Train the classifier#

Import the necessary python packages

[2]:
import numpy as np
import pandas as pd
from sklearn import svm
from sklearn.model_selection import train_test_split

Define the features and target to be used for training the classifier

[9]:
features = ["Porosity","Gamma"]
target = "Facies"

Split the dataframe into training and test dataframes using the features and target.

[10]:
X_train, X_test, y_train, y_test = train_test_split(df[features], df[target], test_size=.3)

Train an SVM classifier on the dataframe

[11]:
clf = svm.SVC(gamma=0.01, C=10.,
              cache_size=200, class_weight=None, coef0=0.0,
              decision_function_shape='ovr', degree=3, kernel='rbf',
              max_iter=-1, probability=True, random_state=None, shrinking=True,
              tol=0.001, verbose=True)
clf.fit(X_train, y_train)
[LibSVM]
[11]:
SVC(C=10.0, gamma=0.01, probability=True, verbose=True)

Check accuracy score of classifier:

[12]:
clf.score(X_test, y_test)
[12]:
0.6716242661448141

Prepare the classification model for use in Investigator#

It is necessary to provide a description of the inputs and the output the classification model expects.

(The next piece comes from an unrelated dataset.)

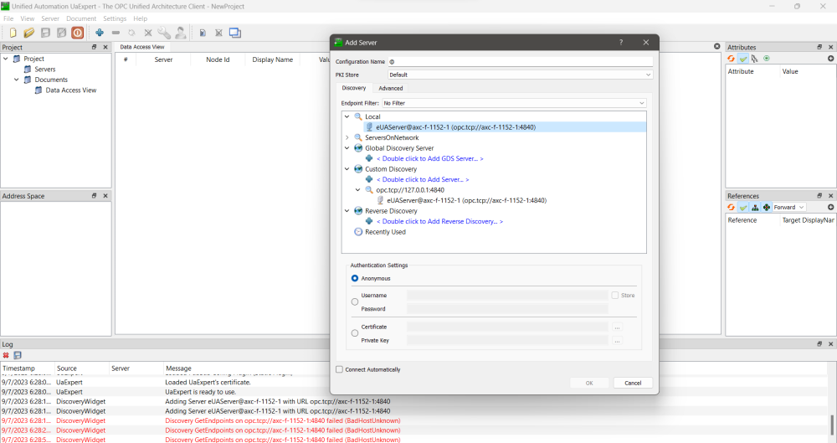
Task: Select the Username authentication radio button
Action: pos(355,301)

Investigator will use this information to ensure that the correct dimensions information will be passed to the classifier in the required units.

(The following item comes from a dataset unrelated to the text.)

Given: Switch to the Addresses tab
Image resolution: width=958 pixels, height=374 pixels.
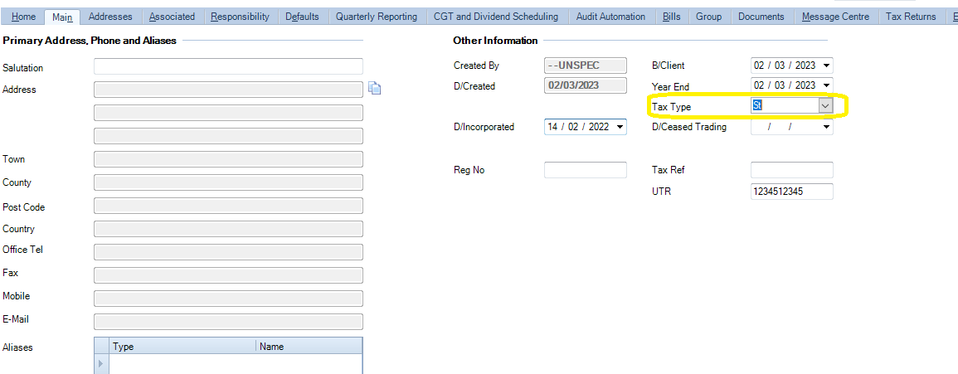Looking at the screenshot, I should coord(110,17).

The classifier must return the results of the classification based on the description of the output provided.

[13]:
from cegalprizm.investigator import ContinuousPropertyTuple, DiscretePropertyTuple
lookup = inv.discrete_dimension_tags[target]
input_dimensions = [ContinuousPropertyTuple(x, inv.display_units[x]) for x in features]
output_dimension = DiscretePropertyTuple(target, inv.discrete_dimension_tags[target])
print(input_dimensions)
print(output_dimension)
[ContinuousPropertyTuple(name='Porosity', unit_symbol='m3/m3'), ContinuousPropertyTuple(name='Gamma', unit_symbol='gAPI')]
DiscretePropertyTuple(name='Facies', tags=['Undefined', 'Clay', 'Sand', 'Silt', 'Fine silt', 'T1', 'Ness', 'N2', 'N1'])

Wrap the classification model in a function that can be pickled and can process the data provided by Investigator.

[14]:
from cegalprizm.investigator import InvestigatorPyFunction2D

def predict(v):
    if np.isnan(v).any():
        return 'Undefined'
    return clf.predict([v])

@InvestigatorPyFunction2D
def classifier(inputs):
    return [lookup.index(predict(v)) for v in inputs]

Create the classifier in the Investigation#

Creates a new python classifier in the investigation. Investigator wil automatically run this classifier on the data in the investigation.

[ ]:
inv.create_classifier("classify_example", classifier, input_dimensions, output_dimension)